Emma Little-Pengelly, who has settled well into the role of Deputy First Minister, might be an option, not least because it would mean the party leader would actually be an MLA again. But she doesn’t have an election mandate, having been gifted her seat by Donaldson (who won the Lagan Valley seat in 2022 and then opted to remain an MP) and then gifted the Deputy First Minister role by him as well. That rise through the ranks has rankled with longer serving members of the party.

The critics also have a problem. Who would their champion be? The most likely contenders would be from the MPs Carla Lockhart, Sammy Wilson and Ian Paisley jnr. Wilson has already said he thinks Robinson should lead the party into the coming general election – just months away. Paisley is not as popular as he likes to pretend, and Lockhart has never given the impression of being interested in the leadership.

There’s another factor at play, too. The party already had potential problems in the coming election. The Traditional Unionist Voice, its main anti-deal rival, has just agreed an election pact with Nigel Farage’s Reform UK, and although it’s unlikely to win any seats, its intervention could cost the DUP two or three seats. Its other rival, the pro-deal Ulster Unionist Party, is also sounding more upbeat than it has for months and fancies its chances in a couple of seats.

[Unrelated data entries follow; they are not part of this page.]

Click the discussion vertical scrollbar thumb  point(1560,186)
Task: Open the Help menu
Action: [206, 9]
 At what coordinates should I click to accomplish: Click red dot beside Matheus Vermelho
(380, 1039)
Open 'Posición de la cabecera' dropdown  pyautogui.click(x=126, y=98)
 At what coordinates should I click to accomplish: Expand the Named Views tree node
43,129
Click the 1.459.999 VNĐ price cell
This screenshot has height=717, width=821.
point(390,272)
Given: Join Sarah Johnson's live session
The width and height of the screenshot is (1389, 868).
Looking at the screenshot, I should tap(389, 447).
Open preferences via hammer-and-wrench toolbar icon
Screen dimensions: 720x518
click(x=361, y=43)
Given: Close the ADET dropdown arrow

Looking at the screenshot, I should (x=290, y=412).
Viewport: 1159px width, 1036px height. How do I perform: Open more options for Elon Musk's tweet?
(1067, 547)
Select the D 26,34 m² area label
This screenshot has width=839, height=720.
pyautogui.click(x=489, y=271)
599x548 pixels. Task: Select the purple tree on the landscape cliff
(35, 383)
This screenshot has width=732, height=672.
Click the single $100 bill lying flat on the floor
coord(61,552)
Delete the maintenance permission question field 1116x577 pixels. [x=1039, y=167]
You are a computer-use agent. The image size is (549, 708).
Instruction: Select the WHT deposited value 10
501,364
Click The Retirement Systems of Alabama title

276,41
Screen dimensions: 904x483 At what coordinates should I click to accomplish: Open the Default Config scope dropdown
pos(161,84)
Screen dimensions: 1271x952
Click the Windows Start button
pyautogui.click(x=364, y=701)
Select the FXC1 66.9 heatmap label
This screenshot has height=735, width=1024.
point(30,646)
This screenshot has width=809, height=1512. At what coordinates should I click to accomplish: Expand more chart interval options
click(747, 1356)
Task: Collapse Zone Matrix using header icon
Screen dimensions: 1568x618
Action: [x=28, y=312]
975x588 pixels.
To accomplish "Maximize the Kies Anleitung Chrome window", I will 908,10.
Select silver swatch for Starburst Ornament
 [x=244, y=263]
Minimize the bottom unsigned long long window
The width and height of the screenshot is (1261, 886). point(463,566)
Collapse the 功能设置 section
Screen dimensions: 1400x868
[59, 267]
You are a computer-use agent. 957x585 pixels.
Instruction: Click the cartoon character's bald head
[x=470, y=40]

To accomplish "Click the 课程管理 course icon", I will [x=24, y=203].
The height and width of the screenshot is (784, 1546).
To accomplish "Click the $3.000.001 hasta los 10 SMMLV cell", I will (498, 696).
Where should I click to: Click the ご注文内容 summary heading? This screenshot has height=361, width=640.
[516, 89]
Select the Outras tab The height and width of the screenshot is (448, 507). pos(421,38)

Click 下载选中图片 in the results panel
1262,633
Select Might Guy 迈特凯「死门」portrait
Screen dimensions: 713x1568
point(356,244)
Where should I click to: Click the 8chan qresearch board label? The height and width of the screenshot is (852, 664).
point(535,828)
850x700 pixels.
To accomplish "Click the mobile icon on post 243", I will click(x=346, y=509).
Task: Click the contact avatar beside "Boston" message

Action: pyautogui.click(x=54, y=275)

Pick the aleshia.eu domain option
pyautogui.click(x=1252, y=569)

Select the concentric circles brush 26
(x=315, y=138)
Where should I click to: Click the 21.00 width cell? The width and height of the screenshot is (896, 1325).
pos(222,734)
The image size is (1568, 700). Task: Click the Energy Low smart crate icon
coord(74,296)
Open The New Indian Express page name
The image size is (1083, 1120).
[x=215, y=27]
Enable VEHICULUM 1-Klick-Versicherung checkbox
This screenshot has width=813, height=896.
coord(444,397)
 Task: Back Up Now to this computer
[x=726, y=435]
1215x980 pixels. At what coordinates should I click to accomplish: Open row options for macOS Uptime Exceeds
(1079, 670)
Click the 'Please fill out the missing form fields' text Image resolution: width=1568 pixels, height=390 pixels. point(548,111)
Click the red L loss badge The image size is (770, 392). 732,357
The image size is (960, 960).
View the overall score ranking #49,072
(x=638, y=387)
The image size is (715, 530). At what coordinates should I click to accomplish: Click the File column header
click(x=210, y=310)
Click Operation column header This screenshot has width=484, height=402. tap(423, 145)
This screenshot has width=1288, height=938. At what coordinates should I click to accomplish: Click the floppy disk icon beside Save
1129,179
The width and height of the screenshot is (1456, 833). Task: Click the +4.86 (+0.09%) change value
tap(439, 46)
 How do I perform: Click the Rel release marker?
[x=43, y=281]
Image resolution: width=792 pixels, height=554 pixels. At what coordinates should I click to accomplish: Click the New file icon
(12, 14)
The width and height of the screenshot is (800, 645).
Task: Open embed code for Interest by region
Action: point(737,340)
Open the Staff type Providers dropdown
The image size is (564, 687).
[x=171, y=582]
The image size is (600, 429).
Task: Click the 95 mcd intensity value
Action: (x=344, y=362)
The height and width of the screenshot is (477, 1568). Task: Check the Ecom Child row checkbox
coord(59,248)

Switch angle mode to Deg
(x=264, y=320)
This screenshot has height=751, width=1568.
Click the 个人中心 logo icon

Both sides of the DUP will probably agree that the priority in the next few months is keeping the party together and hanging on to every seat it has; something that will not be possible if it embarks on a civil war. There’s also an acknowledgment across the party that “using” the Donaldson crisis to begin a new battle and provoke new political instability wouldn’t play well with most of its own base at this point – certainly not in the teeth of an already difficult election.

Right now the DUP leadership will be moving heaven and earth to prevent a divisive leadership election. I think they will be successful. That still leaves the problem to follow if Donaldson were to resigne as an MP – which I think is likely. And for the same reasons it doesn’t want a divisive leadership election, it doesn’t want a parliamentary byelection, which would, again, be a battle between anti-deal unionism and pro-deal unionism, and the likely loss of a seat which has been a jewel in unionism’s electoral crown for a century. Westminster has the power to put such a byelection on the long finger and, in return for continuing stability, it would likely do so.

However, the biggest challenge for the DUP remains the long-term fallout from the Donaldson crisis – especially if any court case and accompanying evidence runs for months. There is no precedent for this and therefore no evidence one way or the other of how the DUP base will react. The party can, I think, control the leadership and byelection decisions. What it cannot control is the linkage the electorate now makes between Donaldson himself and the party he led.